• Work instructions
Report, from the records below, every line where the word "Grosse" appears.

* * * * *

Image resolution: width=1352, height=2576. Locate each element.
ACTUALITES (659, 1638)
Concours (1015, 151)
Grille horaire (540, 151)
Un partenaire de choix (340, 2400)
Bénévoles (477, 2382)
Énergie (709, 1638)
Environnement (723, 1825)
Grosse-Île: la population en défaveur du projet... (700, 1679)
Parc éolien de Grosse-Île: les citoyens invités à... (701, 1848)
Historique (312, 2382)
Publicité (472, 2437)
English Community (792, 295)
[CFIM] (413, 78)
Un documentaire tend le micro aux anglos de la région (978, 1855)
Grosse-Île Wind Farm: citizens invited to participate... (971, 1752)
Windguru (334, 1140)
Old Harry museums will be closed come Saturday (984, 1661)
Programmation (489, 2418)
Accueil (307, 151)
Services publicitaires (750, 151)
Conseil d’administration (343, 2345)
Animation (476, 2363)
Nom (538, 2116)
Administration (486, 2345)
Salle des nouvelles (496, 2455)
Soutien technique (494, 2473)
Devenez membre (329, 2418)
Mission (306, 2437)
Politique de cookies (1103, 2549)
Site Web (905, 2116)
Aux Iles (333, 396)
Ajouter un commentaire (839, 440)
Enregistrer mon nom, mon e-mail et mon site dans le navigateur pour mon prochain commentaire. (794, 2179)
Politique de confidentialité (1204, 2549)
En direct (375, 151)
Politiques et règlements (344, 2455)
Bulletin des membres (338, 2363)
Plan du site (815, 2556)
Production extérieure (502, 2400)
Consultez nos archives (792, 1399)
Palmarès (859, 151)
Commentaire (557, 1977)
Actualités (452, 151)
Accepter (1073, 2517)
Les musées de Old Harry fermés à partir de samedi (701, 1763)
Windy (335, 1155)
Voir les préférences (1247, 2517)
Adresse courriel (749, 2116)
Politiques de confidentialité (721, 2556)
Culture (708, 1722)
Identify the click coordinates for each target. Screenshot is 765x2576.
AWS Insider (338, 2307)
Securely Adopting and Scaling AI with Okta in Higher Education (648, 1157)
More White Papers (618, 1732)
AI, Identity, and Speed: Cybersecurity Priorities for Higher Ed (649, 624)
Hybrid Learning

* * * * *

• Expected answer
Grosse-Île: la population en défaveur du projet... (700, 1679)
Parc éolien de Grosse-Île: les citoyens invités à... (701, 1848)
Grosse-Île Wind Farm: citizens invited to participate... (971, 1752)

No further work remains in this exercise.